---------- INPUT DATA

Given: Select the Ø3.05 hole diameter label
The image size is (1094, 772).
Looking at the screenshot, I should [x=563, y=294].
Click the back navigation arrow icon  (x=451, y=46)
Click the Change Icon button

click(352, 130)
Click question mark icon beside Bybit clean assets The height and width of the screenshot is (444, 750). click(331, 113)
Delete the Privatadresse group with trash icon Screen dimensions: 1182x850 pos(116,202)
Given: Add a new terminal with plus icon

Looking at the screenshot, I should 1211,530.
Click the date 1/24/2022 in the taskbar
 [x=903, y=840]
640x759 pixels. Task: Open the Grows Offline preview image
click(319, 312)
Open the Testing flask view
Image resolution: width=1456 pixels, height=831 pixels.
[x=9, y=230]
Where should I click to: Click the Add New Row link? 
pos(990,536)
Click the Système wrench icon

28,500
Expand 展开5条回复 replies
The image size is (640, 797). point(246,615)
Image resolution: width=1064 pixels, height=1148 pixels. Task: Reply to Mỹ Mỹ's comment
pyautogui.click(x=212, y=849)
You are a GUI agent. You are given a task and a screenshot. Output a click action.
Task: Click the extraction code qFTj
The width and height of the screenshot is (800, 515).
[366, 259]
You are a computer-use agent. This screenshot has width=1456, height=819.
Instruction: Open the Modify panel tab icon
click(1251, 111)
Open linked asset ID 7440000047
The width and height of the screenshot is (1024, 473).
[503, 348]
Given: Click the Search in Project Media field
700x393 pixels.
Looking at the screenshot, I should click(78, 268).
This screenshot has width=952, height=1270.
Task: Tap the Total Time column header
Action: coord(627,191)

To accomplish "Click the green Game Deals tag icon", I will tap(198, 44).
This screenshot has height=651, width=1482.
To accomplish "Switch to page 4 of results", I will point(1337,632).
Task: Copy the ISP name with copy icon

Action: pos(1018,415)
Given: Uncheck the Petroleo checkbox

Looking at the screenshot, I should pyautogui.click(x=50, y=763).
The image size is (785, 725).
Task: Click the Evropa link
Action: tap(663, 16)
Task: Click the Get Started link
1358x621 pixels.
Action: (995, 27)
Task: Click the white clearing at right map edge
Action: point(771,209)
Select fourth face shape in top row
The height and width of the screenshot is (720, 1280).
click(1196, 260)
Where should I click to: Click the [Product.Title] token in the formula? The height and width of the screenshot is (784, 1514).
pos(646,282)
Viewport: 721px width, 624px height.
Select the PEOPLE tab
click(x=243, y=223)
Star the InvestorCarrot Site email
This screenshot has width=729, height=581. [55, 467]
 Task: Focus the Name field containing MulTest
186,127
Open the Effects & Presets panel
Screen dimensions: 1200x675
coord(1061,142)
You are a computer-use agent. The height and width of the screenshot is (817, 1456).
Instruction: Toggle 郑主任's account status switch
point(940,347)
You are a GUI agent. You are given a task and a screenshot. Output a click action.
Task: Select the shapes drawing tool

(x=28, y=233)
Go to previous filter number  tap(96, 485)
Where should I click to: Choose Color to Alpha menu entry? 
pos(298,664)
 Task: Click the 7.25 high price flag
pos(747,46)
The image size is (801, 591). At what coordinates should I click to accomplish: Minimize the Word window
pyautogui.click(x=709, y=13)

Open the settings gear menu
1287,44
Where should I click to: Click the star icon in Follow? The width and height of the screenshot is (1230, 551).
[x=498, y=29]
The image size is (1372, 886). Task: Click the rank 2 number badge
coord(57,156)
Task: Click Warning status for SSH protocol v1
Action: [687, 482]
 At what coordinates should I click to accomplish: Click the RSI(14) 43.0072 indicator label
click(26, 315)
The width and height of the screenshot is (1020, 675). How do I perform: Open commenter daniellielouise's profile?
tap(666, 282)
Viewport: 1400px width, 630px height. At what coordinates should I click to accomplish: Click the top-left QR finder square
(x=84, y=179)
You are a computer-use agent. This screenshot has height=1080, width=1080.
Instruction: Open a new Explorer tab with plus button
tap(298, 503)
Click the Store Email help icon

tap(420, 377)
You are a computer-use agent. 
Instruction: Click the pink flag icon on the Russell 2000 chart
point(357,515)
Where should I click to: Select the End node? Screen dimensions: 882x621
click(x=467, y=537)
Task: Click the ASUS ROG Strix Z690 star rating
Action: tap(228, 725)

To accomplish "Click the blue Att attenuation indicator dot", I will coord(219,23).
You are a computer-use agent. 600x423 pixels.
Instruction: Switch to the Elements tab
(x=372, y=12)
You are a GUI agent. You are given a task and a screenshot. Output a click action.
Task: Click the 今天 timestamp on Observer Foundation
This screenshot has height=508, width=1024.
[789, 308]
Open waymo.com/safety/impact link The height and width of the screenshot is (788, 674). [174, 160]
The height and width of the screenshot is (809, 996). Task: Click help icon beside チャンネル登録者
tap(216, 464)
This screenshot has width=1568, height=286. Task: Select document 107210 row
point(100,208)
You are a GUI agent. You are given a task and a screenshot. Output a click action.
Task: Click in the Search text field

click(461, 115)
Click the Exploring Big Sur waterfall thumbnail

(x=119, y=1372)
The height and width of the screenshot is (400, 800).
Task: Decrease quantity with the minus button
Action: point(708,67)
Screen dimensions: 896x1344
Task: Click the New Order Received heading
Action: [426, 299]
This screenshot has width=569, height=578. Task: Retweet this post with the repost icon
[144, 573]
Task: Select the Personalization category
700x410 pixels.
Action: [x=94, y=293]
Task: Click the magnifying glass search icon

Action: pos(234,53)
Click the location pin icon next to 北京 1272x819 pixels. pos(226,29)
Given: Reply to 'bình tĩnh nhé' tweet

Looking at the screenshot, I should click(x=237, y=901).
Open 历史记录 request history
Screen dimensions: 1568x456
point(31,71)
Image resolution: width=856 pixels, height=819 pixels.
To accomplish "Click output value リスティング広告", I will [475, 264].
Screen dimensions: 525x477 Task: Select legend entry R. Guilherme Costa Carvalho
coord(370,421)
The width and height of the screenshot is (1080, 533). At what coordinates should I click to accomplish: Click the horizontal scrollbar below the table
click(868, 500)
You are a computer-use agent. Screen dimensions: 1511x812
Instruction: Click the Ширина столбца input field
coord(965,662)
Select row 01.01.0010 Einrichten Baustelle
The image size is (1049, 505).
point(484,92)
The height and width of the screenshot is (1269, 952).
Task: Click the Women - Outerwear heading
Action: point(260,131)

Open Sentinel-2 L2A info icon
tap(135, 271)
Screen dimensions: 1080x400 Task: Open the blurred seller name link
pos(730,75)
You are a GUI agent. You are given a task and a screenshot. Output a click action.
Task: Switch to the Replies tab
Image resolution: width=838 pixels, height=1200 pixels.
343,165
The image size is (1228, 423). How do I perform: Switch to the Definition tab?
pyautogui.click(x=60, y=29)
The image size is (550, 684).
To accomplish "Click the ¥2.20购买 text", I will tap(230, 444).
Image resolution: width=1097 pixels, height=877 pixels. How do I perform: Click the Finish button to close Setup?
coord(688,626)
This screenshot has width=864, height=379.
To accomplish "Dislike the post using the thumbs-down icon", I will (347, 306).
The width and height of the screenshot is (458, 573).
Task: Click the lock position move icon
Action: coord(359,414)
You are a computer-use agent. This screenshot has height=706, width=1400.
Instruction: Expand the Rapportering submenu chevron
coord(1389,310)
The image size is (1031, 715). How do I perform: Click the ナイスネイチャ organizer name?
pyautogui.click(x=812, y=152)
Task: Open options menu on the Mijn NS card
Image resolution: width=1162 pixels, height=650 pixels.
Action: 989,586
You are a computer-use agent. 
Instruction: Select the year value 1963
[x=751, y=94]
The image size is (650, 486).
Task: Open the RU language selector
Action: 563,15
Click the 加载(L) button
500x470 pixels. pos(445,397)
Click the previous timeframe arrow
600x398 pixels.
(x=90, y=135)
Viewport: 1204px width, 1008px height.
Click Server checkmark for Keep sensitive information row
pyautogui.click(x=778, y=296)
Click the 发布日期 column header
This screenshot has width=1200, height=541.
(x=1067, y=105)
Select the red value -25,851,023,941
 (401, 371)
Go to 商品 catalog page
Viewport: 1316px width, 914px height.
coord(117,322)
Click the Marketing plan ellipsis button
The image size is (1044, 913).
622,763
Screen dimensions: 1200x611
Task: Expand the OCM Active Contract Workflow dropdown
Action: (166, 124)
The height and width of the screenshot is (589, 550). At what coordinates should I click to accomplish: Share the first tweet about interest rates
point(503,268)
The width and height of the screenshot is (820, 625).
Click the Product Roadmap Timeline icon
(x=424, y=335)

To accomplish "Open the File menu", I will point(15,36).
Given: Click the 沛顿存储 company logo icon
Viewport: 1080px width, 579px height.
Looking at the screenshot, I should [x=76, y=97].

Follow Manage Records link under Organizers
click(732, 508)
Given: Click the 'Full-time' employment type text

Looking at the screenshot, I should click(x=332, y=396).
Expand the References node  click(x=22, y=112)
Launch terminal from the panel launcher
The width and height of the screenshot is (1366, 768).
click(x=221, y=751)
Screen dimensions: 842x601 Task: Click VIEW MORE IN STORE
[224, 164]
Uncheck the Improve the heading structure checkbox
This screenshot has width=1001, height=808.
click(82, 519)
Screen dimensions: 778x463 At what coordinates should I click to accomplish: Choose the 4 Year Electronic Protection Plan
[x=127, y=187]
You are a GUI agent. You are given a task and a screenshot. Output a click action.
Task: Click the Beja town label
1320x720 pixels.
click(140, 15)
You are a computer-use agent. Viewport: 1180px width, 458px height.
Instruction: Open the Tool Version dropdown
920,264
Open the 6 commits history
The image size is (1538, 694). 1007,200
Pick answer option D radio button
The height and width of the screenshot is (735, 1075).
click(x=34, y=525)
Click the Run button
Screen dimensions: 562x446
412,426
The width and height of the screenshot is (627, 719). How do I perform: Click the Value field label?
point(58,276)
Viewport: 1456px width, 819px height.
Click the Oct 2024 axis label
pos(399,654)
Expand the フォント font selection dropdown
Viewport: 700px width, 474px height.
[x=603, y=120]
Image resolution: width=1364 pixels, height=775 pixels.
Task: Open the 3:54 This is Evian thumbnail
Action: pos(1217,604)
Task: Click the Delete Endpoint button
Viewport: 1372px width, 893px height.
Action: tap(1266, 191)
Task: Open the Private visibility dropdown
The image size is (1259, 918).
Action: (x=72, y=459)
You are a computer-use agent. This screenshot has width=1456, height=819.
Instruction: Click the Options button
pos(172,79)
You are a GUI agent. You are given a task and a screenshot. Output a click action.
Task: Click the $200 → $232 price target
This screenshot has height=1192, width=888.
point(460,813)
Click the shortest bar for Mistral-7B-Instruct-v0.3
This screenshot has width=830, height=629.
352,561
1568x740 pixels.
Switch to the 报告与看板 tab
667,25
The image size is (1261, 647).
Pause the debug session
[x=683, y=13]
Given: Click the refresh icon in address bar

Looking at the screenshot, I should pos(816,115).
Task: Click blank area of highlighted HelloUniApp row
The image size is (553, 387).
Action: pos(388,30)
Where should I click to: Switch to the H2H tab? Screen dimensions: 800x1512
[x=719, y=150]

--------------------

TASK DESCRIPTION.
In these entries, please give the number of lines holding the string "computer" and nothing more.

SOLUTION TO THIS EXERCISE.
10